The Dawn Watch is given over to one of the more curious and profound figures of the age of empire. How did a central European of vaguely aristocratic descent named Konrad Korzeniowski, born in 1857 in a landlocked Ukrainian town (known proverbially as “nowhere”) grow up to sail the world, become a fabulist of empire and spend his last decades in squire-like existence in a quiet Kentish village, come to be revered as one of the great writers in English—his third language?
Conrad has always been hard to place: he revelled in slipping free of contexts, and laboured to hide his traces. And, like the empire he wrote about, Conrad’s work divides opinion. To some, he is a writer of high refinement and subtlety, modernist in his handling of complex and loping narratives, and able to draw from his experience a profound analysis of the corruptions of power and wealth on human character. For others, he is a grandiose spinner of Edwardian adventure and romance yarns, archaic in diction and portentous in meaning. And to some of those whose lands he wrote about, he is simply an imperialist—“a bloody racist,” in the Nigerian writer Chinua Achebe’s words.
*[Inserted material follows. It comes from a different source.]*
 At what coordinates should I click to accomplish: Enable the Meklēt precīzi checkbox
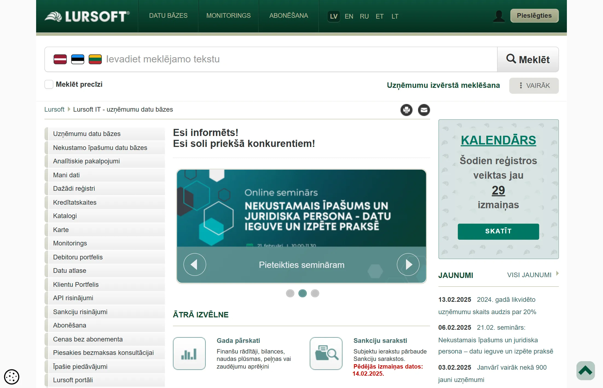point(49,84)
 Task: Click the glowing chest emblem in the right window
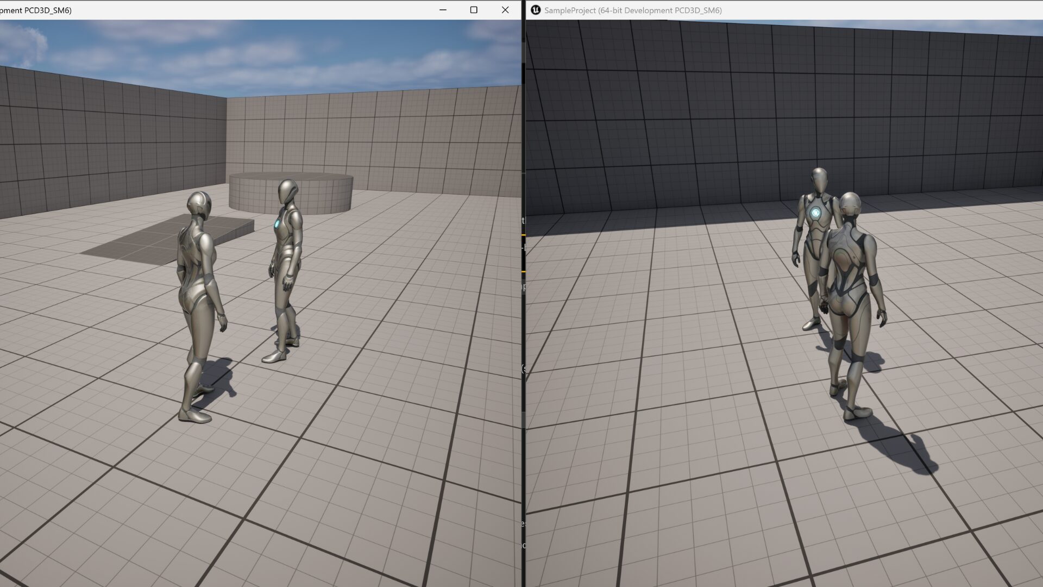(815, 213)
Jasanoff wants us to see him as a globalist, a critic of empire and a subverter of stereotypes of race and civilization—our frère semblable. Her argument is that, in reconnoitring the edges of empire in the last decades of the nineteenth century, Conrad sensed the first ripples of our own cascading conditions: terrorism, multinational capitalism, technological disruption and immigration. And as he wrought his personal experience into prose, Conrad “captured something about the way power operated across continents and races, something that seemed as important to engage with today as it had been when he first wrote.” Those are big, startling claims.